On Friday, the new biopic of the great Mexican comic Cantinflas, who was a major international movie star for more than four decades beginning in the late 1930s, was released here and nationally.

To U.S. audiences he was best known for his 1956 award-winning role as Passepartout in “Around the World in 80 Days.”

For some Tucsonans, however, Cantinflas needed no passport. He was the movie star of their time and for all time.

“He was maximum for us,” said Susie Arreola in Spanish. “We always made a point to see his movies.”

For generations of Tucsonans, Cantinflas held court at the old El Cine Plaza, the Spanish-language movie house on West Congress Street in the now-extinguished downtown barrio. That is where Tucson’s Mexican-American families laughed at the antics of the Chaplinesque Cantinflas, who amused and befuddled audiences with his patented rapid-fire, eloquent verbal gymnastics.

His style of delivery — structuring words out of order, using incoherent words or made-up words, and seemingly making no sense — was known as “cantinfleando.”

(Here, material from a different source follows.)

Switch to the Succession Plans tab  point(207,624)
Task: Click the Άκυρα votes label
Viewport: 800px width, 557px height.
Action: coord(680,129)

“You really had to pay attention to what he was saying,” said Arreola, 89. “But after a few of his movies, you know what he was saying.”

His legions of fans adored Cantinflas, who also was a producer and screenwriter, and who died in 1993 at the age of 81. With his pants falling below his waist, a small cap twisted on his head, Cantinflas was their comic who played the hard-luck working man with the big heart. He mocked the rich and influential. Cantinflas made sense of the world in his topsy-turvy way.

“He made us laugh all the time,” Arreola said. “You know you were going to laugh. It made you feel good.”

Arreola grew up in Barrio Viejo, near El Cine Plaza. She would go to the movies with her mother and grandmother, both of whom shared her name. They went to see the other legendary Mexican screen stars at the Plaza, which also held live stage shows featuring local and international musical acts. The Plaza, which was razed during the 1960s, was the subject of a documentary by filmmaker Dan Buckley, a former writer for the Tucson Citizen.

For many Plaza goers, Cantinflas was the big-screen king.

As a youngster, Elva Flores would attend Sunday morning Mass at the Cathedral downtown, then lunch, followed by a visit to El Cine Plaza to watch Cantinflas, whose real name was Mario Moreno. But she first saw his movies in Ajo where she grew up.

“I thought he was hilarious. I kept thinking, why are his pants so low?”

The new film about Cantinflas focuses on his early years when the wannabe bullfighter turned to comedy on the stage. He eventually starred alongside David Niven in the movie “80 Days,” which won him a Golden Globe award for best actor. He was one of the highest paid actors in the world.

Cantinflas’ stature made him more than an icon for Mexican-American filmgoers north of the border. His admirers were proud that their movie star was known the world over.

“He was very special to people for what he did. He brought a lot of joy to people. He talked about life, adding humor and twists,” said Flores.

Looking back at his movies, his fans consider him the epitome of what a great comic film star and movies should be.

“It was always about laughing, not the shooting and killing like today,” said Arreola.